■ **Task statement**: Reproduce exactly, and only, the lines below from the one containing "Image resolution: width=1069" through the one containing "Viewport: 919px width, 1991px height.".

■ **Source data**:

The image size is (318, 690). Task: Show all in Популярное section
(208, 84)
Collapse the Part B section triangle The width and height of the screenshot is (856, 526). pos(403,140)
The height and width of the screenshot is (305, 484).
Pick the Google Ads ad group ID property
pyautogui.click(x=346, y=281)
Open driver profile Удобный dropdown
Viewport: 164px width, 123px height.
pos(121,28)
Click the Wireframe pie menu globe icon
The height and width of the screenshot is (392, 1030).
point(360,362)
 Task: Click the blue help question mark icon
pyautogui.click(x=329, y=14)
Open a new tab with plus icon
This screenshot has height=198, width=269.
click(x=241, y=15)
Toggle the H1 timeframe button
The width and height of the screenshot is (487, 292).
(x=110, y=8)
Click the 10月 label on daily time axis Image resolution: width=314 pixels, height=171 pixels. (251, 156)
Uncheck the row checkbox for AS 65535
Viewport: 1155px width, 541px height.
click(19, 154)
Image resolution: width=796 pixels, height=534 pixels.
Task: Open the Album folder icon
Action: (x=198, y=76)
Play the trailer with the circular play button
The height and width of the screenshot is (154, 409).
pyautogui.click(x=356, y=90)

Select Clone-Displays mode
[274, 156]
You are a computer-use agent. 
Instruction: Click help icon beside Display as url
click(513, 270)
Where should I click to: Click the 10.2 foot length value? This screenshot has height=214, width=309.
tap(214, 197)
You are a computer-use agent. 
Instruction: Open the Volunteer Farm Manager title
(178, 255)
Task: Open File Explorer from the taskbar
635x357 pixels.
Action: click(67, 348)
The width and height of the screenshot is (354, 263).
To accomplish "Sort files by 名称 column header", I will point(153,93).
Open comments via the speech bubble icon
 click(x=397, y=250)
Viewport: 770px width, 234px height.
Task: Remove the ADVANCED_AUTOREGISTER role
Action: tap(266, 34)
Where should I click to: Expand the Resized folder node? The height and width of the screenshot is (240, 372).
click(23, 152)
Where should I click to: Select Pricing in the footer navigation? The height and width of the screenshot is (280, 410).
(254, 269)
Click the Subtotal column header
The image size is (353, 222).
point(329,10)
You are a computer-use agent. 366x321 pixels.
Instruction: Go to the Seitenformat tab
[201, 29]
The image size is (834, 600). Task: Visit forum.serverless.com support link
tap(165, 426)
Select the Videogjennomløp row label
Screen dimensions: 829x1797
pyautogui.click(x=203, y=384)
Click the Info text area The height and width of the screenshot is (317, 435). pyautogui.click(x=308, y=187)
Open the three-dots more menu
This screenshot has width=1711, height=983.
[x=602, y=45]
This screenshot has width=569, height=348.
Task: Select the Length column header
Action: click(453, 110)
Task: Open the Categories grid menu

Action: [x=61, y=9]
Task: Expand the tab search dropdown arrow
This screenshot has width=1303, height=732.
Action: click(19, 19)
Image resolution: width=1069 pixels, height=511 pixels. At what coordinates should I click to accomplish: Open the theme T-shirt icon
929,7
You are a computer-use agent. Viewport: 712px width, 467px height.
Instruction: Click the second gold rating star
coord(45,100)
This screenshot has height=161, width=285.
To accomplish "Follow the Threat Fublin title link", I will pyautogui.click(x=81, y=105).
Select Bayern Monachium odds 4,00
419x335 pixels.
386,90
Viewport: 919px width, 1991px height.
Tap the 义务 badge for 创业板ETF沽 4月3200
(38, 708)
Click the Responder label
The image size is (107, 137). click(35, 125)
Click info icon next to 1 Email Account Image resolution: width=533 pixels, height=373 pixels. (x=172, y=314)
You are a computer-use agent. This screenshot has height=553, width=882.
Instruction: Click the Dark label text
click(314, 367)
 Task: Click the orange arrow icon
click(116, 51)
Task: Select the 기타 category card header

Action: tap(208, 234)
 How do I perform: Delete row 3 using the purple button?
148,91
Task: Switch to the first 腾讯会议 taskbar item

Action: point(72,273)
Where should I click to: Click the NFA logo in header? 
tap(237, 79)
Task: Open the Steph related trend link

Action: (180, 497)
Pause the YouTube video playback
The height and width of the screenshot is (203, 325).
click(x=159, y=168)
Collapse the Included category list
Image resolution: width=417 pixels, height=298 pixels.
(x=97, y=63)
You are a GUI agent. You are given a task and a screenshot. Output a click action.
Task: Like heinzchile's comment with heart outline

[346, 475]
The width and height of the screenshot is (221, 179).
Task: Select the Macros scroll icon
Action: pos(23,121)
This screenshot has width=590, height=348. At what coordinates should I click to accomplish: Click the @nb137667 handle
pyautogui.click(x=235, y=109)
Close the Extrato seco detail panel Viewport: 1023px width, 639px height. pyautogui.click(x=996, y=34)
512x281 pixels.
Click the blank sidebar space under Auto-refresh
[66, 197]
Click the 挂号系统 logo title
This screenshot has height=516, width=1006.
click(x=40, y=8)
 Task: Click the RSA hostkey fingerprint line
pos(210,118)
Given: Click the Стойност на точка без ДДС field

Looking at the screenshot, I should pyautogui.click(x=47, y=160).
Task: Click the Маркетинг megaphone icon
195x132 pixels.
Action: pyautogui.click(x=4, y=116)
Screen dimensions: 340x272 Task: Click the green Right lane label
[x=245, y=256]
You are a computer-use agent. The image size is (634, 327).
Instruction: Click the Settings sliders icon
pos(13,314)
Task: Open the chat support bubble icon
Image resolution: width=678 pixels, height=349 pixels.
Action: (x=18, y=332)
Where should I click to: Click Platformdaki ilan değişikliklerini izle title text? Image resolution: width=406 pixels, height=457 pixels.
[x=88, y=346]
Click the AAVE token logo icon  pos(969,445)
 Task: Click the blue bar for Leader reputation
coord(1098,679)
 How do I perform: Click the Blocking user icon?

■ **Your solution**:
Image resolution: width=1069 pixels, height=511 pixels. At what coordinates should I click to accomplish: Open the theme T-shirt icon
929,7
You are a computer-use agent. Viewport: 712px width, 467px height.
Instruction: Click the second gold rating star
coord(45,100)
This screenshot has height=161, width=285.
To accomplish "Follow the Threat Fublin title link", I will pyautogui.click(x=81, y=105).
Select Bayern Monachium odds 4,00
419x335 pixels.
386,90
Viewport: 919px width, 1991px height.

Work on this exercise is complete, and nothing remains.